§ CONSIGNE ÉCRITE 1
Répondez à ces questions à partir de l'extrait sur la négociation :
(a) Selon l'expert, que faut-il faire au début de la séance au lieu d'aborder le fond ?
(b) Qu'est-ce qui permet d'éviter les conflits interpersonnels ?
(c) Qu'établit-on en fin de séance ?
§ CONSIGNE ÉCRITE 2
Reprenez l'extrait sur la négociation là où il s'arrête et écrivez-en la suite.

§ EXTRAIT DU TEXTE
+++++

Au préalable, on peut tout à fait s'entraîner à négocier. Et de toute façon, préparer l'équipe qui va représenter la direction. Pour cela, on s'appuiera sur les marges de manœuvre identifiées par la cellule de crise. Lorsque débute la séance de négociation proprement dite, le stress est présent des deux côtés de la table. "Pas la peine, dans un premier temps, d'aborder le fond, recommande notre expert. Il faut plutôt faire circuler la parole et laisser les exigences être exprimées." Ensuite, on peut travailler en identifiant les points où il est possible de se mettre d'accord et ceux où il faudra retravailler. Si l'on n'a pas laissé suffisamment les gens s'exprimer en début de négociation, il peut arriver que l'un ou l'autre se montre agressif. Ne pas répondre à cette agression permettra d'éviter les conflits interpersonnels. En fin de séance, on établit le bilan de ce qui fait consensus et de ce qui n'est pas achevé. "C'est le comportement à adopter à chaque étape pour une négociation constructive."

+++++

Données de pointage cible
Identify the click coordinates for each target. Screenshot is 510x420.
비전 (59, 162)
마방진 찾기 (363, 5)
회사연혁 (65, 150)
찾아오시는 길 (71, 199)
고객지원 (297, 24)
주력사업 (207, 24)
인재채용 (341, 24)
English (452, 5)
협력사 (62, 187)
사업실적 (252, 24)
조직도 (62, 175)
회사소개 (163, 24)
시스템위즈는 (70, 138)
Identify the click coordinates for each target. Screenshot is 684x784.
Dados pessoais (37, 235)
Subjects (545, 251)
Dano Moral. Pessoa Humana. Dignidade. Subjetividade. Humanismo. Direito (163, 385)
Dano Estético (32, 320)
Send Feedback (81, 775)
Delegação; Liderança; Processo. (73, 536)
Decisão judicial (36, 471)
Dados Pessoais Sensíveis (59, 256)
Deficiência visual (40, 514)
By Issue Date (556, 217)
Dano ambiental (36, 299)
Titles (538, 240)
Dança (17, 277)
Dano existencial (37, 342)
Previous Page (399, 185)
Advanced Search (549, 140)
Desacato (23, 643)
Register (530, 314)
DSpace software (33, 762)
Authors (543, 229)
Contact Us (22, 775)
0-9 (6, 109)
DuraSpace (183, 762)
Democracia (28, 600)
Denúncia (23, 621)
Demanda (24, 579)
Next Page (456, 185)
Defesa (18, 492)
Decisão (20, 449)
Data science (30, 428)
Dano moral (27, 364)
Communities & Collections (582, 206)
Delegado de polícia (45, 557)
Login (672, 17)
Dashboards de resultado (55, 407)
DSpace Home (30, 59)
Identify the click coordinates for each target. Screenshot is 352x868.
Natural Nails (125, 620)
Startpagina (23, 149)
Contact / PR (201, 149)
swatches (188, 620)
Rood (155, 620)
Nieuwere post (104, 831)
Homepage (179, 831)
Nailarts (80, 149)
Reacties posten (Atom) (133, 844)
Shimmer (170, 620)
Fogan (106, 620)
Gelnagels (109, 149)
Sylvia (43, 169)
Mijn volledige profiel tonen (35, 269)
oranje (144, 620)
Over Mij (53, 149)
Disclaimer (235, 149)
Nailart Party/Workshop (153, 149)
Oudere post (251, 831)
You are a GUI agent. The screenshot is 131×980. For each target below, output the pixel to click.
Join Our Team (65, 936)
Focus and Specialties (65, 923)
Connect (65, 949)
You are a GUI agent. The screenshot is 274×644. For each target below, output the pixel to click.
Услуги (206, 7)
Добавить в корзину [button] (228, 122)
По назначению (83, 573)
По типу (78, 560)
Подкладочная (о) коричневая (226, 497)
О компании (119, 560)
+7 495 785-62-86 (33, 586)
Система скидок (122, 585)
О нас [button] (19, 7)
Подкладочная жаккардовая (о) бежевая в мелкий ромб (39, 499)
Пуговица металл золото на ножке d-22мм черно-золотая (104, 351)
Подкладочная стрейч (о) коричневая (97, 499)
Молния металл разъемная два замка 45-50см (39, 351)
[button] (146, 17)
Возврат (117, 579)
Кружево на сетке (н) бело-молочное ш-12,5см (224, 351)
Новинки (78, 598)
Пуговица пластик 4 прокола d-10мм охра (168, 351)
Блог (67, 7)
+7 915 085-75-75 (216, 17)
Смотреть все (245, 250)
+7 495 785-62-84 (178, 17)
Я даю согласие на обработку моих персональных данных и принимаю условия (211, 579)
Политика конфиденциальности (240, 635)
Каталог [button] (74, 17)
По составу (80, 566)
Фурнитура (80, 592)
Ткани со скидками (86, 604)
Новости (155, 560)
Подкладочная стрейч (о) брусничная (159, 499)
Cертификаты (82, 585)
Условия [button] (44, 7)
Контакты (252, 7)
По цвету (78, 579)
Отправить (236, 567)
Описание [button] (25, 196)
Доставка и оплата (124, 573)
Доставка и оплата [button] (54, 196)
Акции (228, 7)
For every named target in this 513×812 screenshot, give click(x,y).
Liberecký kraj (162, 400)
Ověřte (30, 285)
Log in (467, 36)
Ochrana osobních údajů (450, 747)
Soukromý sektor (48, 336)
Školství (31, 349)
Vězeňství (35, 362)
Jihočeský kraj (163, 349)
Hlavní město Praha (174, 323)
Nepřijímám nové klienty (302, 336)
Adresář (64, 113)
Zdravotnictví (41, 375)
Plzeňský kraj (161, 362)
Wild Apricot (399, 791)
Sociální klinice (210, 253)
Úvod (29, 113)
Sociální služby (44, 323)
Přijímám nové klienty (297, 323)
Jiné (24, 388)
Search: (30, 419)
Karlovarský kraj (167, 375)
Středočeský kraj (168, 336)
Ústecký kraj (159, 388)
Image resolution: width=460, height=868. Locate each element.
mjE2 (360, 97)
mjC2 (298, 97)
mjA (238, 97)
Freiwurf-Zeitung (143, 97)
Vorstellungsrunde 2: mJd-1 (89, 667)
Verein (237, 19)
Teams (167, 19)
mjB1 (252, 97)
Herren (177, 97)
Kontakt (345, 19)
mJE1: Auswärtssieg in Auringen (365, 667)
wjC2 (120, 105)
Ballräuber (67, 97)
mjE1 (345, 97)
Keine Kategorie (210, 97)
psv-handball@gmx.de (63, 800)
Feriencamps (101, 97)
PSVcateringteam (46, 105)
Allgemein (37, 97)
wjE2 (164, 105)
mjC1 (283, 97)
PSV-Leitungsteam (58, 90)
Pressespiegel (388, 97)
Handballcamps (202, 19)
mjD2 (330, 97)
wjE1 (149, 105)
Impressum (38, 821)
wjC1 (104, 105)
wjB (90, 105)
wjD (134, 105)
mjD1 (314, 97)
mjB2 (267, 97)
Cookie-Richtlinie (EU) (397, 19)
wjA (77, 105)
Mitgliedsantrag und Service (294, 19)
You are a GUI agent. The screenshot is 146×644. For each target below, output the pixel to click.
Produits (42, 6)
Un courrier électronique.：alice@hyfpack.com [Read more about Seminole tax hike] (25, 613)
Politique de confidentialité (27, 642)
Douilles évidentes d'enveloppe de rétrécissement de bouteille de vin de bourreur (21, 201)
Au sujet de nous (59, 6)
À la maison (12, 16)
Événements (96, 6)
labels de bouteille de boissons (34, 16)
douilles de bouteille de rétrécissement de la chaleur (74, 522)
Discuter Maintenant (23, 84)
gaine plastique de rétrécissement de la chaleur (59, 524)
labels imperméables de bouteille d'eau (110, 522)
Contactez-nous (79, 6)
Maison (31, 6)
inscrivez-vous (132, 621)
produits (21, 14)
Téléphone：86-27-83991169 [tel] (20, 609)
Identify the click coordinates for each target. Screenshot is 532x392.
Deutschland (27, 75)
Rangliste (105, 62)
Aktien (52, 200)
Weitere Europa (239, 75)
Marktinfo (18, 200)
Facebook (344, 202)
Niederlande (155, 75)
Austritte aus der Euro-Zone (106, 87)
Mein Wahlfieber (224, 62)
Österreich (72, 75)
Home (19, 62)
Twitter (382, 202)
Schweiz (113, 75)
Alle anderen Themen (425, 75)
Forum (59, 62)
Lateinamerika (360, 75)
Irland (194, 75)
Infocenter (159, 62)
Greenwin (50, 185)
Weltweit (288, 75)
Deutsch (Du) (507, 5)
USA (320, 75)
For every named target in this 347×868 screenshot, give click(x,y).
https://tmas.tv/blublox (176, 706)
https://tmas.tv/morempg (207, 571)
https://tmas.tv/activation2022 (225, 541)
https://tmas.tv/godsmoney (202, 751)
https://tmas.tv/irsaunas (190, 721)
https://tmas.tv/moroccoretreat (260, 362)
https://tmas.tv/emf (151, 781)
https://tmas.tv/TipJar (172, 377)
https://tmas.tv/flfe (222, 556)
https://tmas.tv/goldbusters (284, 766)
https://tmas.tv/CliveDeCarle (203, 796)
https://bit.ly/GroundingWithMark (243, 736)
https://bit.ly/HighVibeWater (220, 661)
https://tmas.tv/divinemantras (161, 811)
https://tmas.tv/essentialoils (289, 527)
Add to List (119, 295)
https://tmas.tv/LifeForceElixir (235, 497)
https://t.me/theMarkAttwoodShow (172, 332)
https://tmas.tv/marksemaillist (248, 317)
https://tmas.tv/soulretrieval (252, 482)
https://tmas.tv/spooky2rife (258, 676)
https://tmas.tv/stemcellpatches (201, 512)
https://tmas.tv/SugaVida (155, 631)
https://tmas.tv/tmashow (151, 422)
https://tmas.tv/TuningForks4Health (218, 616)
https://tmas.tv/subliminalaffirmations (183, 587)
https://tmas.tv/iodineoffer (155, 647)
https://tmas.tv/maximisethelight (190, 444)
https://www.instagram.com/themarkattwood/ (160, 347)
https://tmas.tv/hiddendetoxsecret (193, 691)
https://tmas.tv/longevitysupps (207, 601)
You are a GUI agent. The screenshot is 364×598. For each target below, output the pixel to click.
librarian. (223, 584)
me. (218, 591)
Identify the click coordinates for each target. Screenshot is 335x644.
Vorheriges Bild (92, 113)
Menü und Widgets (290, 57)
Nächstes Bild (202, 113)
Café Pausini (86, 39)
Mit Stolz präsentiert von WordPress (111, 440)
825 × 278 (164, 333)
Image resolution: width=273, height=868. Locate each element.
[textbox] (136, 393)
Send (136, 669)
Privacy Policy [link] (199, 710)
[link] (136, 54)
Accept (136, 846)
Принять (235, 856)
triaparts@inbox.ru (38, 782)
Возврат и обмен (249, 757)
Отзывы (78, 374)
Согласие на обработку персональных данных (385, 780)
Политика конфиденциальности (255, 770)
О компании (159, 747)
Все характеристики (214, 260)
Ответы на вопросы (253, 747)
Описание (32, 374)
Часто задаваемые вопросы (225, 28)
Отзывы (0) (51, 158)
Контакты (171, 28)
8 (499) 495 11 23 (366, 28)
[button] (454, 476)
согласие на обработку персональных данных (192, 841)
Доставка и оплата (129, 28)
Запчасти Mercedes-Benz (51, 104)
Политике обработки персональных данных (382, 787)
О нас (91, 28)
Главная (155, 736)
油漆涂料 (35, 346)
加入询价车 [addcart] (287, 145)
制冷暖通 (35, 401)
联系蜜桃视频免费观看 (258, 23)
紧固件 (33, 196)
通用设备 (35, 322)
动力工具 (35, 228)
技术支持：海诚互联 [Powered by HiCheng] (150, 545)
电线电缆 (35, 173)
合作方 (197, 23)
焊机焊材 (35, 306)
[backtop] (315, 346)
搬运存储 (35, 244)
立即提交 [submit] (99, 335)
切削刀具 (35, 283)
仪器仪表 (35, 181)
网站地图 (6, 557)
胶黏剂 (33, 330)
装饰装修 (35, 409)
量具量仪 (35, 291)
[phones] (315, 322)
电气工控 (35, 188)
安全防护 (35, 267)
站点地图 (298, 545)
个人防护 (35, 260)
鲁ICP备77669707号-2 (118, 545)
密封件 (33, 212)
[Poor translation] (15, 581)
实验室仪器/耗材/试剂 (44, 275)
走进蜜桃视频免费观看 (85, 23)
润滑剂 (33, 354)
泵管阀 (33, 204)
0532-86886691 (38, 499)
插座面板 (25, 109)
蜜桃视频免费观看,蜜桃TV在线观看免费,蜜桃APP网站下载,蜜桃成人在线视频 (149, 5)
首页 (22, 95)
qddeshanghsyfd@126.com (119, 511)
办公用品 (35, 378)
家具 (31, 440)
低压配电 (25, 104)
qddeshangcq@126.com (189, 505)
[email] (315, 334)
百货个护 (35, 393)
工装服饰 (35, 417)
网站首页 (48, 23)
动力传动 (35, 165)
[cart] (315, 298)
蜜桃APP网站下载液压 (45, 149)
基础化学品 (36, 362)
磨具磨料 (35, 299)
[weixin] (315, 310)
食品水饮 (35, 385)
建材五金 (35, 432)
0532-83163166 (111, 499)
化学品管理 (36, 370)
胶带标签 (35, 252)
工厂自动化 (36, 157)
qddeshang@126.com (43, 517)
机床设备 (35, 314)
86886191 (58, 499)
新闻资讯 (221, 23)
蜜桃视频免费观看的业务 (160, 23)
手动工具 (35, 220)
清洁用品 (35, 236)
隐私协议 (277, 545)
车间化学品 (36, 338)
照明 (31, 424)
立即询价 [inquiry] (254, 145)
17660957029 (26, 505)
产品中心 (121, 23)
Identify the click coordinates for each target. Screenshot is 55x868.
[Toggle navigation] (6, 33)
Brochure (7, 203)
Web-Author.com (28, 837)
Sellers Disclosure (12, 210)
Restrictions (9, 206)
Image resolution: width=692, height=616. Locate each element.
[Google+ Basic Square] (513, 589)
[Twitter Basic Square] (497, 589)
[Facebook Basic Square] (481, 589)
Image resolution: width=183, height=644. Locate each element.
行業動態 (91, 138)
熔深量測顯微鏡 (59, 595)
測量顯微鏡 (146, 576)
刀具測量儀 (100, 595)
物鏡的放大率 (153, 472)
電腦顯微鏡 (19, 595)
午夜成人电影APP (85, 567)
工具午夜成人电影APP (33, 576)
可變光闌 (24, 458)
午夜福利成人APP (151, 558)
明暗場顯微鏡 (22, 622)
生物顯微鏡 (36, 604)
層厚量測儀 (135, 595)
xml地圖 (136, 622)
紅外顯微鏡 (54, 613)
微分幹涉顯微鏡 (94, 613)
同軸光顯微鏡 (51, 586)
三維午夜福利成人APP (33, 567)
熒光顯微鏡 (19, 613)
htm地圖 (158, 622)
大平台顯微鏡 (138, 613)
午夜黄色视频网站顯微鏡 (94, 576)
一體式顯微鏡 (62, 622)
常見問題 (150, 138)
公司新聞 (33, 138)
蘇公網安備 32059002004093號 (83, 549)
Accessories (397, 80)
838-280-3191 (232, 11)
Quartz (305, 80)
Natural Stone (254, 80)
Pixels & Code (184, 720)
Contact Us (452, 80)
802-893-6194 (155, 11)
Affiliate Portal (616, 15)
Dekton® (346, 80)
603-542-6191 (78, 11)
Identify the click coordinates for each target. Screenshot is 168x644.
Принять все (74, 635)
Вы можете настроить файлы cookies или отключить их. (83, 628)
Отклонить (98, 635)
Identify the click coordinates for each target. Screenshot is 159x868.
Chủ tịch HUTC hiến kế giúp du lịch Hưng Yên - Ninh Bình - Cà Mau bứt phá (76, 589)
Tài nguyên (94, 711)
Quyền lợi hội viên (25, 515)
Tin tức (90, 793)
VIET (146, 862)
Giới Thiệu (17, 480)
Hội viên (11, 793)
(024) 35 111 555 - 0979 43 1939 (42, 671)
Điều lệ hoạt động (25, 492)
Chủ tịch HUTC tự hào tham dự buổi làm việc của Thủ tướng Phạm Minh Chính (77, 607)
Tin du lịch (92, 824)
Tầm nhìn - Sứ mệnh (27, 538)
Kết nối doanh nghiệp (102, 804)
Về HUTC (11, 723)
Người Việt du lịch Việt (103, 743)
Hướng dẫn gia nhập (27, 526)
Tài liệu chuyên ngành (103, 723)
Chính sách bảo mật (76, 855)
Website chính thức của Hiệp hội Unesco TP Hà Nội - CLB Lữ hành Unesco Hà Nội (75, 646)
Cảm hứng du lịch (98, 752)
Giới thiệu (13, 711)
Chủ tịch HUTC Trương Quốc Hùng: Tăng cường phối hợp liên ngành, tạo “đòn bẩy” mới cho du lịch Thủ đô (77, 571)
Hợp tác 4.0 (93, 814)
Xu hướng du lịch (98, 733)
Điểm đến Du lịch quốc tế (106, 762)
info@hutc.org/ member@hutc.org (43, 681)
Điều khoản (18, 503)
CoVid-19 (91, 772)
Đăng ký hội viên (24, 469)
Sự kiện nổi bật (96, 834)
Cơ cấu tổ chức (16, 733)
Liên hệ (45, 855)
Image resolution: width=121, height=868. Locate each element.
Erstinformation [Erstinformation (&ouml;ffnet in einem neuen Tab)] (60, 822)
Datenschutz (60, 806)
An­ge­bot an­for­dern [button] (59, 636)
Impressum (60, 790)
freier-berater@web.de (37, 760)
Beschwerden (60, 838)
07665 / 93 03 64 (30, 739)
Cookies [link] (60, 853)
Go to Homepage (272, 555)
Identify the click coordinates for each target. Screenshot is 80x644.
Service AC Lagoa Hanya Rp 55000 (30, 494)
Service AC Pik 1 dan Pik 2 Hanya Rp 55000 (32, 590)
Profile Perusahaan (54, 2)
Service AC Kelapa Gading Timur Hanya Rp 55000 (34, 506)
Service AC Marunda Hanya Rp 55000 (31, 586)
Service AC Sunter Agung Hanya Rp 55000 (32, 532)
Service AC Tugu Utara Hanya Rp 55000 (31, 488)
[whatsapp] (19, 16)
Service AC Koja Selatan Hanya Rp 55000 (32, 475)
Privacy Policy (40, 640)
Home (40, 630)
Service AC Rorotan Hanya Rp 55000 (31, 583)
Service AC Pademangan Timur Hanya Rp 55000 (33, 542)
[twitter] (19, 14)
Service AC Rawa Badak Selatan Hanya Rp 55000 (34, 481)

+++++

§ RÉSULTAT FINAL 1
(a) Il faut faire circuler la parole et laisser les exigences être exprimées.
(b) Ne pas répondre à l'agression permet d'éviter les conflits interpersonnels.
(c) On établit le bilan de ce qui fait consensus et de ce qui n'est pas achevé.

§ RÉSULTAT FINAL 2
A noter que les grèves purement politiques, d'une autre nature, s'appréhendent tout autrement. "Prenons l'exemple du CPE. Lorsque les salariés s'absentent pour manifester, ce n'est pas l'entreprise elle-même qui est concernée. Il n'y aura donc pas de gestion de conflit en tant que tel."

 
10
  Ne pas vendre la peau de l'ours...
Dernière phase du conflit social : la reprise du travail. D'après Jean-Nicolas Moreau, "il s'agit également d'une phase dangereuse. Il ne faut pas que certains, agents de maîtrise ou délégués syndicaux, essaient de se venger d'une façon ou d'une autre, car le conflit pourrait alors repartir." Il convient donc de se montrer extrêmement attentif à ce que la situation s'apaise véritablement.